Le temps libère les pensées, et il est impressionnant de voir à quel point les Bellocchio, qui ont tous, chacun à leur manière, une présence imposante, gardent encore Camillo présent avec eux. Pour Marco comme pour les autres – l’écrivain Piergiorgio, l’aîné, qui a découvert, puis détruit, la lettre de suicide de Camillo; Letizia, la sœur atteinte de surdité, qui a trouvé le corps; Alberto, le syndicaliste, qui rappelle à Marco l’existence d’une lettre que Camillo lui avait adressée et qui lui apparaît aujourd’hui comme un signal d’alarme –, on réfléchit à la façon dont chacun a géré le suicide d’un frère, dont tous ignoraient la faiblesse, l’impression d’avoir échoué partout «même en amour» et d’être mal considéré au sein d’une fratrie qui avait déjà son intellectuel et son artiste.

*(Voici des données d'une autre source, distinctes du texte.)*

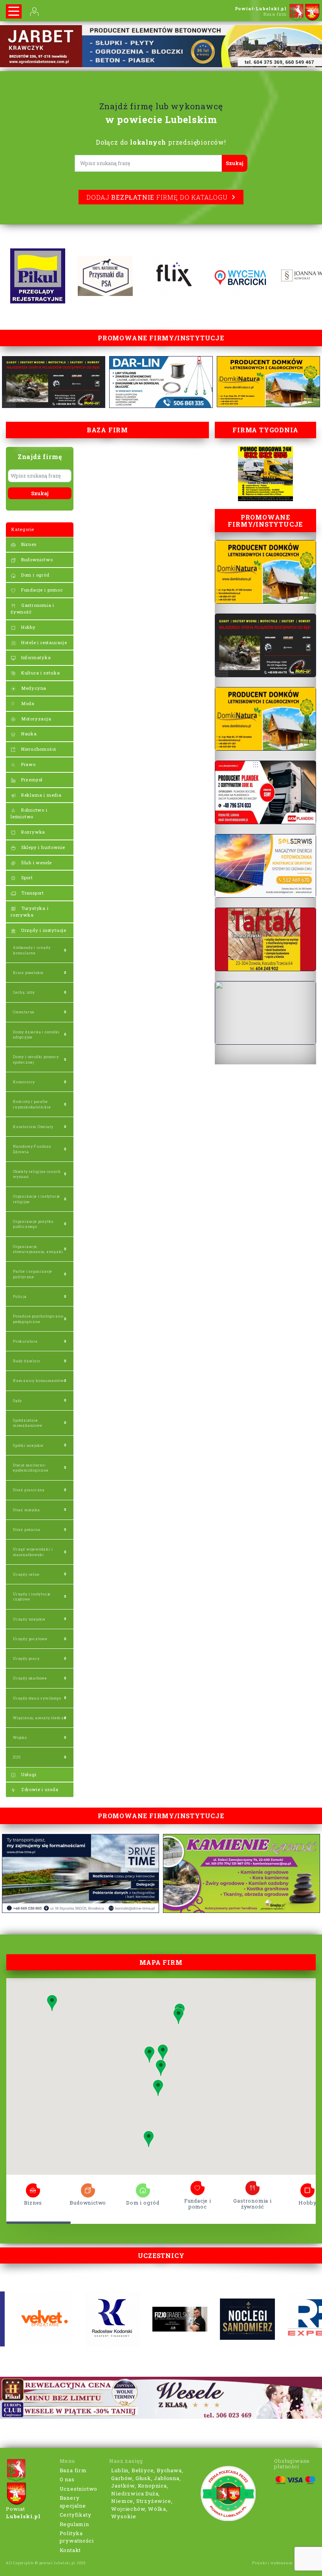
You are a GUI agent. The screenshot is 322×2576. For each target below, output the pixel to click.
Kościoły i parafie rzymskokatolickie (32, 1104)
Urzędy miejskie (29, 1619)
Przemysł (31, 780)
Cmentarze (24, 1012)
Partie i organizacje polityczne (32, 1274)
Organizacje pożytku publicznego (33, 1224)
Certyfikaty (75, 2514)
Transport (32, 893)
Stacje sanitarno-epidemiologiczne (31, 1467)
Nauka (28, 734)
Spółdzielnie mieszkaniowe (27, 1423)
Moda (27, 703)
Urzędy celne (26, 1574)
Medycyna (33, 688)
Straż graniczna (29, 1490)
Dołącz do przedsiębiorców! (161, 142)
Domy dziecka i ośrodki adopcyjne (36, 1034)
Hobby (28, 627)
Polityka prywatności (77, 2537)
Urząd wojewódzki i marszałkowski (33, 1551)
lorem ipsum (33, 2188)
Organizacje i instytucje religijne (36, 1198)
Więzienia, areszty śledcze (39, 1718)
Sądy (17, 1400)
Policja (20, 1296)
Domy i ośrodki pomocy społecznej (36, 1059)
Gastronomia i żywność (32, 608)
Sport (26, 877)
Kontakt (70, 2550)
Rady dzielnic (26, 1361)
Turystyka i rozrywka (30, 911)
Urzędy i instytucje (43, 930)
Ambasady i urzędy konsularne (32, 950)
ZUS (16, 1757)
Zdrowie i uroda (39, 1789)
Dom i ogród (34, 575)
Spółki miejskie (28, 1445)
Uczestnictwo (79, 2488)
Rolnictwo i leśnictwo (29, 813)
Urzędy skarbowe (30, 1678)
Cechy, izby (24, 992)
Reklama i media (41, 795)
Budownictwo (36, 559)
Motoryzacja (35, 719)
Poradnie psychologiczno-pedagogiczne (38, 1318)
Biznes (28, 544)
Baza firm (73, 2470)
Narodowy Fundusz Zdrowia (32, 1149)
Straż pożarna (26, 1529)
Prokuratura (25, 1341)
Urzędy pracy (26, 1658)
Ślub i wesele (36, 862)
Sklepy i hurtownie (42, 847)
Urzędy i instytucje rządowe (32, 1596)
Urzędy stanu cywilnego (37, 1698)
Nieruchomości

Une oeuvre immense sur la survie
Sous des airs de petit film ultrapersonnel, Marco Bellocchio signe une œuvre immense sur la survie – à la fois pour Camillo, qui a vécu toute sa courte vie comme une bataille continue, et pour le reste des frères et sœurs Bellocchio, qui ont dû apprendre, chacun à sa façon, à concevoir l’après – et sur le sens de la faute, partagé avec plus ou moins d’intensité par toute la fratrie. Un film dans lequel le réalisateur se montre fort dans ses réflexions et vulnérable dans ses souvenirs.
À l’image du petit récit qu’il fait du dernier échange avec son frère et qui lui fait prendre conscience, plus de 50 ans après sa mort, du mal profond que vivait Camillo : après les révoltes étudiantes, Marco Bellocchio dit à son jumeau en détresse qu’il pourra trouver une forme d’identité et de salut dans l’engagement politique. Camillo lui répond ces trois mots, les derniers qu’il dira à Marco : «Marx peut attendre.»
Marx può aspettare de Marco Bellocchio. Genre documentaire. Durée 1 h 30. À voir sur Sooner.